BI Discipline: Data Modelling
Concepts to know before reading this article: Data Model, Denormalized Data
Concepts covered in this article: Fact Table, Dimension Table, Star Schema, Columnar Storage, Cardinality, Normalized Data
New Here? Read the Post that Started it All, and check out the Learning Map
In our previous article we went from a daily sum-of-sales table to adding more detail (increasing the grain or granularity). We added detail by adding columns, which ended up adding rows. This ballooning of rows could continue to the point of becoming completely unworkable. So, we tried a different solution. Instead of each row being a sum of some value, what if we just added a row each time something happened? In this new table, each new column added a detail category. We ended our last article with that table (Table 5). I’ll use that table (relabeled ‘Table 1’) as the starting point for this article:
Table 1
Another way we could describe this table is a table of facts, being events that took place. Rather than a ‘table of facts’, us BI pros (or Junior Analysts, in my case) simply call it a Fact Table.

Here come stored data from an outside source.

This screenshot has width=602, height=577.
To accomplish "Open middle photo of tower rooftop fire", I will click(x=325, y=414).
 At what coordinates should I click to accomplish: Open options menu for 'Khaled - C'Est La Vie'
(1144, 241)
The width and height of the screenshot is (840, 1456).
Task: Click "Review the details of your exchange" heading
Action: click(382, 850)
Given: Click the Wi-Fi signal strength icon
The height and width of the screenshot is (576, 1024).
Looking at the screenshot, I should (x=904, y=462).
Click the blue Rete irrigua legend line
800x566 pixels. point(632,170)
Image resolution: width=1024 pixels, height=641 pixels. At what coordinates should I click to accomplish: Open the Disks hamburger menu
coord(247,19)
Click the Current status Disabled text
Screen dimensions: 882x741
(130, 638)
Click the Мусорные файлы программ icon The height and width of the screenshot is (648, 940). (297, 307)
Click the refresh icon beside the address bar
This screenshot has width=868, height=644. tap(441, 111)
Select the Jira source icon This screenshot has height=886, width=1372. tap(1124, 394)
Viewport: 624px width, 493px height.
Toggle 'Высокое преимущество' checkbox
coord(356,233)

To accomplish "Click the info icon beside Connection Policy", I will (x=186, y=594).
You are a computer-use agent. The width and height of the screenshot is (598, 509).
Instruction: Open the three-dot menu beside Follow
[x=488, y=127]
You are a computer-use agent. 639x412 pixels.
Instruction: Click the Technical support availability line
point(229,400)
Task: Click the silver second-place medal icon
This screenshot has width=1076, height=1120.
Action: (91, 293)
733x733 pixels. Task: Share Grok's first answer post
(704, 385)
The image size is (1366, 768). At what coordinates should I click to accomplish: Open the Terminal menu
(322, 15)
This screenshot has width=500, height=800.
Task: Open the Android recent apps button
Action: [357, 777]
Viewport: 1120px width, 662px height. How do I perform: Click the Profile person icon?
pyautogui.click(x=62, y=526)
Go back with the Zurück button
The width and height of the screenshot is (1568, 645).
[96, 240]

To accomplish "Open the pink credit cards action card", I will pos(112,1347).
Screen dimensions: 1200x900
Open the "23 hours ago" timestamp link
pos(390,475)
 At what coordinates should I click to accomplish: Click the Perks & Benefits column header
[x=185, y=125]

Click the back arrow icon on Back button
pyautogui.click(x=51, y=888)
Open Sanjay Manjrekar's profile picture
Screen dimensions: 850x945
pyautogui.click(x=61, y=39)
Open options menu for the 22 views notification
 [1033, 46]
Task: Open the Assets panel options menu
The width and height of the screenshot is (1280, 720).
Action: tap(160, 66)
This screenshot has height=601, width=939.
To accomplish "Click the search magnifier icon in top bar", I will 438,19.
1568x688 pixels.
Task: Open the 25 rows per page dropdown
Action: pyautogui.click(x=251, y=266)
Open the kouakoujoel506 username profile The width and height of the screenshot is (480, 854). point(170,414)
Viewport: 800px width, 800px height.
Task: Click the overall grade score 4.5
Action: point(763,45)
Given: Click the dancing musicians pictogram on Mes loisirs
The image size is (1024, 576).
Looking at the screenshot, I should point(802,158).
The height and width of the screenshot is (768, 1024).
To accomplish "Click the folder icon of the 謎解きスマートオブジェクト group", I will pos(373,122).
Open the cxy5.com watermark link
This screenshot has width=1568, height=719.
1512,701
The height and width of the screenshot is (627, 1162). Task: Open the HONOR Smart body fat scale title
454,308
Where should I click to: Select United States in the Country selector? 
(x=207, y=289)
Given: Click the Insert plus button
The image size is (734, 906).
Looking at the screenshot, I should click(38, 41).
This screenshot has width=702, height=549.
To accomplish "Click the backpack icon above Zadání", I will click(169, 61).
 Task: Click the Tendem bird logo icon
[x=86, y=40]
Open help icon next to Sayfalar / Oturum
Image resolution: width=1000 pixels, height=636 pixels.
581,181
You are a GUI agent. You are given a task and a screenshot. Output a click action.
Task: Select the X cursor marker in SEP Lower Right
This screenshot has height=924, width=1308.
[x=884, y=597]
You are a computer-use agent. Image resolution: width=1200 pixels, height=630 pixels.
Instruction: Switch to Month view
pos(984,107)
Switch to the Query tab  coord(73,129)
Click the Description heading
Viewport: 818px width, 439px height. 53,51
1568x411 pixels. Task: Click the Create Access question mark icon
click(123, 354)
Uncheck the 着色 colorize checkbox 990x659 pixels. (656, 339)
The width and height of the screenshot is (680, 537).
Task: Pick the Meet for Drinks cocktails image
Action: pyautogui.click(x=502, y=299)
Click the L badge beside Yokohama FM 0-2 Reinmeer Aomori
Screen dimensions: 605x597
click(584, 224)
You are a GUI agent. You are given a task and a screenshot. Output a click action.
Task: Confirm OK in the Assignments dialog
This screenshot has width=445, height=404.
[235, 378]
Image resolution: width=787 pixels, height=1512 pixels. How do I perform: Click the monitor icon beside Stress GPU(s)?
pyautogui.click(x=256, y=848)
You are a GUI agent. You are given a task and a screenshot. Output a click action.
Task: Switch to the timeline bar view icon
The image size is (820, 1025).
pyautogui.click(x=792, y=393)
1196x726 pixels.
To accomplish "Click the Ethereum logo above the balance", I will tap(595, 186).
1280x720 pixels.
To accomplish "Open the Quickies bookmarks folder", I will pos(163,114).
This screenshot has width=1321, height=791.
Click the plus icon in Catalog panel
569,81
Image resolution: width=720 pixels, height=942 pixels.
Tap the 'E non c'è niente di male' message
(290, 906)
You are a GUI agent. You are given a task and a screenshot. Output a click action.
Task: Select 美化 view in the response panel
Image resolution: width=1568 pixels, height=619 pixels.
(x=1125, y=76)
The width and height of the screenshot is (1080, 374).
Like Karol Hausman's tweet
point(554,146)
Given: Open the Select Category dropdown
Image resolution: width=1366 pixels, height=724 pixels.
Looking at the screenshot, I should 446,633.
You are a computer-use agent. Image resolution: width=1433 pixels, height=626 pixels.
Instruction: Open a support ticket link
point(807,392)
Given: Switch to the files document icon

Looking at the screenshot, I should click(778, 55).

Challenge 1: One Big Flat Table (all the facts and dimensions in one table) isn’t actually easy for humans to work with
One big flat table isn’t fun to work with. Let me explain. Table 1 currently has only one column for customer information. We could easily have 30 columns that relate to customer: first name, last name, street address, state, country, zip code (there are even more categories needed to completely capture address), education level, birthday, age, date of first purchase, income level, household size, favorite flavor of ice cream (yes, I know we’re crossing into potentially creepy territory here, but also I think the world would be a nicer place if more people knew my favorite flavor of ice cream. It’s a toss-up between rose and cardamom, by the way). Efficiency is all about segregating categories of information, so when we’re searching for something, we’re not having to sift through a bunch of noise.
As it turns out, we have two broad categories of information here:
- The category of events that took place
- The category of attributes or qualities of each event
The category of attributes can also be split up further into subcategories, for example: customer attributes, product attributes, and any other subdivision that makes sense.
- The category of events that took place
- The category of attributes or qualities of each event
- Subcategory 1
- Subcategory 2
- …
Challenge 2: Adding more rows doesn’t create processing problems, adding too many columns will
To explain why this is true, we’re going to get a little technical. Give it a shot, and trust that in the end, you’ll need to understand only the gist of what follows, along with the above principle.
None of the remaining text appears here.